There hardly has been a high-profile TV programming job over the past decade for which Warner Bros. Television veteran Susan Rovner has not been put on the list of viable candidates. There had been multiple overtures but she had stayed put at the independent studio where for years she has been topper Peter Roth’s designated successor.
This time, it feels different. WBTV President Rovner again was included among the speculated candidates for the NBCU top entertainment programming job immediately after the new NBCU structure was announced. Unlike previous times, Rovner’s name did not quickly drop off the list. She gradually emerged as the leading candidate, and I now hear she has engaged in exit conversations with Warner Bros.
It is unclear what the resolution from the likely-to-be difficult talks would be. Rovner, who is a little over a year into her current contract, factors heavily in the studio’s plans for the future as the heir apparent to Roth, Warner Bros. TV Group President and Chief Content Officer, who has been tipped to succeed him when he is expected to retire at the end of his current contract in late 2021. Rovner leaving would create a gaping hole in those succession plans.
There are precedents in the past of top studio executives who wanted out but had to stay put — Sony Pictures TV did not release then-President Zack Van Amburg out of his contract when he was approached about running TNT and TBS. (The move ended up working out pretty well for Van Amburg given the state of ad-supporting cable network business and his current job co-running Apple’s video content division.)
━━━━━━
Pick up the news report on Susan Rovner's possible exit from Warner Bros. Television and continue it from its final sentence.
━━━━━━
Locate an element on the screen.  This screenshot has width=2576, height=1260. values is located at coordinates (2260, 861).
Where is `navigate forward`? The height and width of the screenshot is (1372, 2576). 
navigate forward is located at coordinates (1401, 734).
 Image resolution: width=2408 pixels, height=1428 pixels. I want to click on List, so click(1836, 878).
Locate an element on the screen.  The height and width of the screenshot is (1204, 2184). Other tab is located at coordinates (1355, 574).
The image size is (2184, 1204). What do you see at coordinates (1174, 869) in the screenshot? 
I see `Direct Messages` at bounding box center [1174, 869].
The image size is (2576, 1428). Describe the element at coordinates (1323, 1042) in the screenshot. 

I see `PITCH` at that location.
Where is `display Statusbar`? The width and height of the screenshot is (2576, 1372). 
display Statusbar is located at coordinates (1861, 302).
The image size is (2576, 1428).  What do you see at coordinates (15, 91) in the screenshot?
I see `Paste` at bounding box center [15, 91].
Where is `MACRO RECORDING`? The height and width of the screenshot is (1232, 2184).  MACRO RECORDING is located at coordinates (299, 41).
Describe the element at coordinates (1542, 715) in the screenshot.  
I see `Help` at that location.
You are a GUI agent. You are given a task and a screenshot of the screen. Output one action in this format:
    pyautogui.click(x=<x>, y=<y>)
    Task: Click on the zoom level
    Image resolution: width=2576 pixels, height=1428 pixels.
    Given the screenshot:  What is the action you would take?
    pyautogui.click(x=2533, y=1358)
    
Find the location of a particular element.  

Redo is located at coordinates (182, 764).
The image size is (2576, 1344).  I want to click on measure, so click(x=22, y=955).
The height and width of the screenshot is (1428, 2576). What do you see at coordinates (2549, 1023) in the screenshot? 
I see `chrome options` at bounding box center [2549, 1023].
━━━━━━
ANSWER AREA ->
According to sources, NBCUniversal has not started any formal talks with Rovner, who is still under contract at WBTV, but I hear the company has aggressively pursued her for the job — overseeing all original entertainment programming for NBC, the cable entertainment networks and Peacock — which she is considered highly qualified for.
Rovner and fellow WBTV President Brett Paul who oversees all major dealmaking, jointly have day-to-day management of all scripted TV programming developed and produced by the studio, a total of more than 60 current original series, 60% of them for SVOD platforms/cable networks. Rovner has personally developed or overseen the development of 18 series that have reached the 100-episode milestone.
In the past, a high-profile transfer of a studio executive to a network job would entail multiple on-air commitments for the studio. NBCU and WBTV parent WarnerMedia have had a friendly relationship, with NBCU recently letting WarnerMedia borrow the Harry Potter movies for the launch of their streamer HBO Max.